By resisting power and offering power something to resist, we can begin to transform the destruction of the death drive into deconstruction. Deconstruction of identities, of subject and subjecthood, allows for reconstruction through resignification of norms. It is because of the unfixed and infinite nature power- and the subjects it both creates and relies on- that resistance can interrupt the power of the given order. Resistance as an alternative to repetition, or as a new use for repetition, thus serves power in providing a context for the dynamic sites in time and space that power must rely on and manifest itself through.
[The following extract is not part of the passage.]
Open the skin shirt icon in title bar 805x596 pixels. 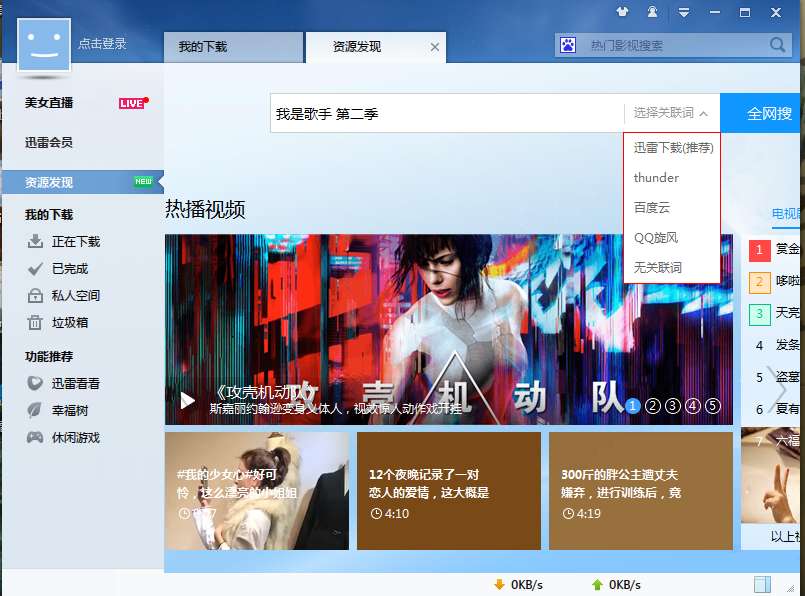click(x=622, y=12)
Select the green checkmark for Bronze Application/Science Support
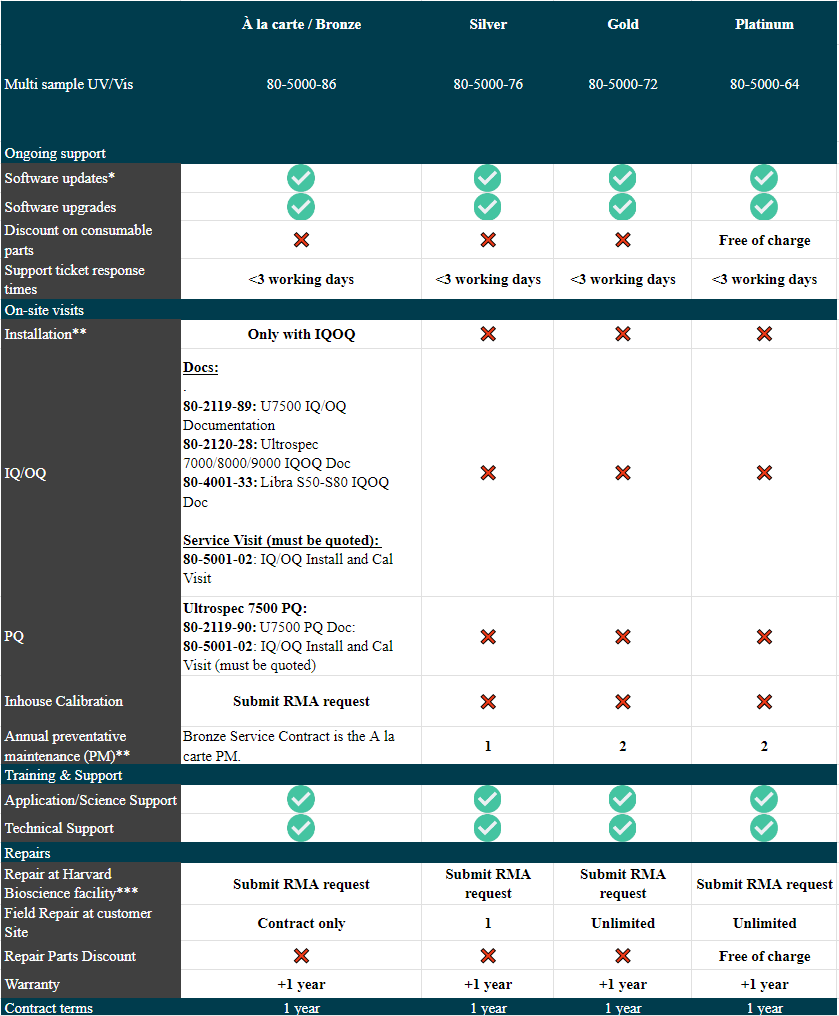The height and width of the screenshot is (1016, 839). pyautogui.click(x=301, y=799)
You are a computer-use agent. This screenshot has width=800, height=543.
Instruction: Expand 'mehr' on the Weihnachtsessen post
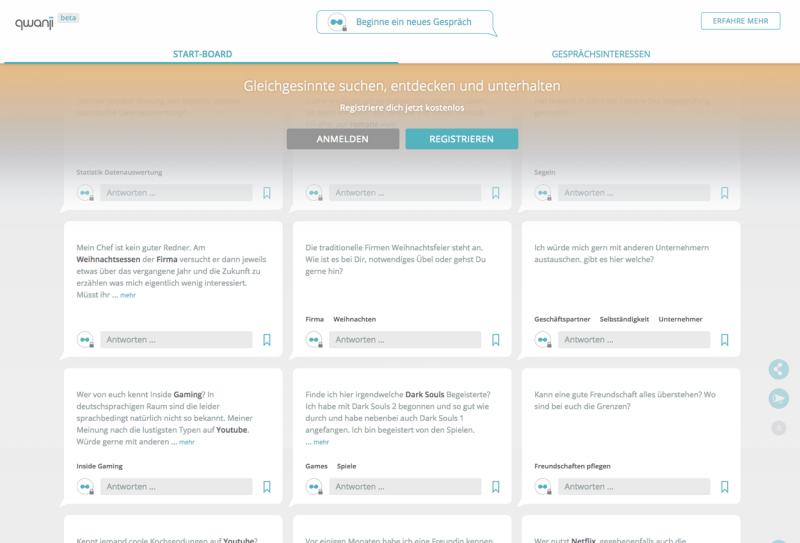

The creation of the subject through subjection to identities generated by identification is thus not the root of any sort of corruption; we must accept these very processes before we can use them to resignify the realities in which we exist. We must not resist the resistance necessary to power, but rather use it as an opportunity to explore the boundary between internal and external, between self and other- even if that self is subject to an other of power and authority. By using resistance to change as resistance as change we can change and be changed for the better.
Butler, Judith. The Psychic Life of Power: Theories in Subjection. Stanford, CA: Stanford UP, 1997. Print.
Derrida, Jacques, and Eric Prenowitz. Archive Fever: A Freudian Impression. Chicago: University of Chicago, 1996. Print.